(DATA EXCERPTS)
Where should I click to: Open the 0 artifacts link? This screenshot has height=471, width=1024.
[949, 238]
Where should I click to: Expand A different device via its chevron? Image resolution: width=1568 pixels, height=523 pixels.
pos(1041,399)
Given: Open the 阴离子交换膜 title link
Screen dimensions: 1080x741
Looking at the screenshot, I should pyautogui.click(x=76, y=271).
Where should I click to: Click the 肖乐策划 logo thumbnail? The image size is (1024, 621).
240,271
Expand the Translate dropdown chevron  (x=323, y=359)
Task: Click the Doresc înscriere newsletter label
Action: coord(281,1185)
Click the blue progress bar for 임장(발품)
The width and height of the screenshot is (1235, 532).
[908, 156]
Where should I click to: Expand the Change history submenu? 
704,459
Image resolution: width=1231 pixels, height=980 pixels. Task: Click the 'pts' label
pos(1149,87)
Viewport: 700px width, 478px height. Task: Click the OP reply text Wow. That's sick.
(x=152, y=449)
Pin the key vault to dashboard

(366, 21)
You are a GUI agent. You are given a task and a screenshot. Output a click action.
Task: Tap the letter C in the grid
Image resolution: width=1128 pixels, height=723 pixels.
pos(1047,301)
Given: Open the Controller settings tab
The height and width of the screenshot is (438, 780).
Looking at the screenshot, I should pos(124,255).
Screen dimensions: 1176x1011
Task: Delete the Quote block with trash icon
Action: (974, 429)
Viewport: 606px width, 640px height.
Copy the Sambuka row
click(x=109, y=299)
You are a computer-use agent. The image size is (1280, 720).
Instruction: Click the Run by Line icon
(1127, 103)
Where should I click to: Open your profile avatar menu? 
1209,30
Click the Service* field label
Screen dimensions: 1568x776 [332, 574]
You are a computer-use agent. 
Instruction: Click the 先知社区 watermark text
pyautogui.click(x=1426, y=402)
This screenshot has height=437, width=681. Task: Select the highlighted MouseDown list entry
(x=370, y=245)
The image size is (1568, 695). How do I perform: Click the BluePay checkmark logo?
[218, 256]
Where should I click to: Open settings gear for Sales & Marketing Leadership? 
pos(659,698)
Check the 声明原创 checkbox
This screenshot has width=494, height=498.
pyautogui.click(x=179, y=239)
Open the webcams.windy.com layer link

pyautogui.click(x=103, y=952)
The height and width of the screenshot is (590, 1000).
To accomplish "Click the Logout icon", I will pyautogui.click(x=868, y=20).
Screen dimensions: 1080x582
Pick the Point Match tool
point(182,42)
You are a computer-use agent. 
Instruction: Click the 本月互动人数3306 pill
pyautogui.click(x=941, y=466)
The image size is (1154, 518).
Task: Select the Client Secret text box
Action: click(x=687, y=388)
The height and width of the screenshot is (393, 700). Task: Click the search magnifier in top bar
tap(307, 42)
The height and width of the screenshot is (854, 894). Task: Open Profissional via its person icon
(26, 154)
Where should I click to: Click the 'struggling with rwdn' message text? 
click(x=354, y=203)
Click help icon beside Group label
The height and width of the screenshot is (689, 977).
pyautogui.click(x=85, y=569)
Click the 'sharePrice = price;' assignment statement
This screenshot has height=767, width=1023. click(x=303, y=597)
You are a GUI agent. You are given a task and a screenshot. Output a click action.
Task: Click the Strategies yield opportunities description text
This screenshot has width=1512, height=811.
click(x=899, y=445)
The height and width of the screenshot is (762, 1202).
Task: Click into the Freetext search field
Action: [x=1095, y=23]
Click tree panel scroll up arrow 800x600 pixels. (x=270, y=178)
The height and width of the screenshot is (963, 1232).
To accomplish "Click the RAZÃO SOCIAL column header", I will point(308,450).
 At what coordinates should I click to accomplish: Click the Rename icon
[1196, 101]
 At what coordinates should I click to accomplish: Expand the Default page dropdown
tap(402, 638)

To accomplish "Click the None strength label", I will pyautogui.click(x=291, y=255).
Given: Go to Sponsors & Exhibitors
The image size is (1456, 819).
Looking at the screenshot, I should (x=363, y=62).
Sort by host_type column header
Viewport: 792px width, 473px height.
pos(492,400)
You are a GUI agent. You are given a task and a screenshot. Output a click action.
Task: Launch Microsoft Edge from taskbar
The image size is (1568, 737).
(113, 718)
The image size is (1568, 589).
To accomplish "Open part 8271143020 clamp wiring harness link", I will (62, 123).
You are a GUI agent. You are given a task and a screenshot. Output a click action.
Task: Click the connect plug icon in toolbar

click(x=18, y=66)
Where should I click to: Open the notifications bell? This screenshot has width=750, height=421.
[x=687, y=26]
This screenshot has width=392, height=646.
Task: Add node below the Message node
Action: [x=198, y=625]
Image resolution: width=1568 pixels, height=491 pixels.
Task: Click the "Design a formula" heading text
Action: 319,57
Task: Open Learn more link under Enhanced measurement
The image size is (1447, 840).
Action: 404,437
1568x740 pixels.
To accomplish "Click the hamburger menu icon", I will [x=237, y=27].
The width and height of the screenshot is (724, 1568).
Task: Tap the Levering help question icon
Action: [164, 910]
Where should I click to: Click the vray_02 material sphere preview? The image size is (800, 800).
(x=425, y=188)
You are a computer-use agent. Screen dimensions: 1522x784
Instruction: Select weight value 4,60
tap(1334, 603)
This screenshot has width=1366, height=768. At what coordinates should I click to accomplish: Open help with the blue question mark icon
(End DATA EXCERPTS)
EXERCISE
Transcribe the material above in full.

RESPONSE FOR THIS EXERCISE
Where should I click to: Open the 0 artifacts link? This screenshot has height=471, width=1024.
[949, 238]
Where should I click to: Expand A different device via its chevron? Image resolution: width=1568 pixels, height=523 pixels.
pos(1041,399)
Given: Open the 阴离子交换膜 title link
Screen dimensions: 1080x741
Looking at the screenshot, I should pyautogui.click(x=76, y=271).
Where should I click to: Click the 肖乐策划 logo thumbnail? The image size is (1024, 621).
240,271
Expand the Translate dropdown chevron  (x=323, y=359)
Task: Click the Doresc înscriere newsletter label
Action: coord(281,1185)
Click the blue progress bar for 임장(발품)
The width and height of the screenshot is (1235, 532).
[908, 156]
Where should I click to: Expand the Change history submenu? 
704,459
Image resolution: width=1231 pixels, height=980 pixels. Task: Click the 'pts' label
pos(1149,87)
Viewport: 700px width, 478px height. Task: Click the OP reply text Wow. That's sick.
(x=152, y=449)
Pin the key vault to dashboard

(366, 21)
You are a GUI agent. You are given a task and a screenshot. Output a click action.
Task: Tap the letter C in the grid
Image resolution: width=1128 pixels, height=723 pixels.
pos(1047,301)
Given: Open the Controller settings tab
The height and width of the screenshot is (438, 780).
Looking at the screenshot, I should pos(124,255).
Screen dimensions: 1176x1011
Task: Delete the Quote block with trash icon
Action: (974, 429)
Viewport: 606px width, 640px height.
Copy the Sambuka row
click(x=109, y=299)
You are a computer-use agent. The image size is (1280, 720).
Instruction: Click the Run by Line icon
(1127, 103)
Where should I click to: Open your profile avatar menu? 
1209,30
Click the Service* field label
Screen dimensions: 1568x776 [332, 574]
You are a computer-use agent. 
Instruction: Click the 先知社区 watermark text
pyautogui.click(x=1426, y=402)
This screenshot has height=437, width=681. Task: Select the highlighted MouseDown list entry
(x=370, y=245)
The image size is (1568, 695). How do I perform: Click the BluePay checkmark logo?
[218, 256]
Where should I click to: Open settings gear for Sales & Marketing Leadership? 
pos(659,698)
Check the 声明原创 checkbox
This screenshot has width=494, height=498.
pyautogui.click(x=179, y=239)
Open the webcams.windy.com layer link

pyautogui.click(x=103, y=952)
The height and width of the screenshot is (590, 1000).
To accomplish "Click the Logout icon", I will pyautogui.click(x=868, y=20).
Screen dimensions: 1080x582
Pick the Point Match tool
point(182,42)
You are a computer-use agent. 
Instruction: Click the 本月互动人数3306 pill
pyautogui.click(x=941, y=466)
The image size is (1154, 518).
Task: Select the Client Secret text box
Action: click(x=687, y=388)
The height and width of the screenshot is (393, 700). Task: Click the search magnifier in top bar
tap(307, 42)
The height and width of the screenshot is (854, 894). Task: Open Profissional via its person icon
(26, 154)
Where should I click to: Click the 'struggling with rwdn' message text? 
click(x=354, y=203)
Click help icon beside Group label
The height and width of the screenshot is (689, 977).
pyautogui.click(x=85, y=569)
Click the 'sharePrice = price;' assignment statement
This screenshot has height=767, width=1023. click(x=303, y=597)
You are a GUI agent. You are given a task and a screenshot. Output a click action.
Task: Click the Strategies yield opportunities description text
This screenshot has width=1512, height=811.
click(x=899, y=445)
The height and width of the screenshot is (762, 1202).
Task: Click into the Freetext search field
Action: [x=1095, y=23]
Click tree panel scroll up arrow 800x600 pixels. (x=270, y=178)
The height and width of the screenshot is (963, 1232).
To accomplish "Click the RAZÃO SOCIAL column header", I will point(308,450).
 At what coordinates should I click to accomplish: Click the Rename icon
[1196, 101]
 At what coordinates should I click to accomplish: Expand the Default page dropdown
tap(402, 638)

To accomplish "Click the None strength label", I will pyautogui.click(x=291, y=255).
Given: Go to Sponsors & Exhibitors
The image size is (1456, 819).
Looking at the screenshot, I should (x=363, y=62).
Sort by host_type column header
Viewport: 792px width, 473px height.
pos(492,400)
You are a GUI agent. You are given a task and a screenshot. Output a click action.
Task: Launch Microsoft Edge from taskbar
The image size is (1568, 737).
(113, 718)
The image size is (1568, 589).
To accomplish "Open part 8271143020 clamp wiring harness link", I will (62, 123).
You are a GUI agent. You are given a task and a screenshot. Output a click action.
Task: Click the connect plug icon in toolbar

click(x=18, y=66)
Where should I click to: Open the notifications bell? This screenshot has width=750, height=421.
[x=687, y=26]
This screenshot has width=392, height=646.
Task: Add node below the Message node
Action: [x=198, y=625]
Image resolution: width=1568 pixels, height=491 pixels.
Task: Click the "Design a formula" heading text
Action: 319,57
Task: Open Learn more link under Enhanced measurement
The image size is (1447, 840).
Action: 404,437
1568x740 pixels.
To accomplish "Click the hamburger menu icon", I will [x=237, y=27].
The width and height of the screenshot is (724, 1568).
Task: Tap the Levering help question icon
Action: [164, 910]
Where should I click to: Click the vray_02 material sphere preview? The image size is (800, 800).
(x=425, y=188)
You are a computer-use agent. Screen dimensions: 1522x784
Instruction: Select weight value 4,60
tap(1334, 603)
This screenshot has width=1366, height=768. At what coordinates should I click to accomplish: Open help with the blue question mark icon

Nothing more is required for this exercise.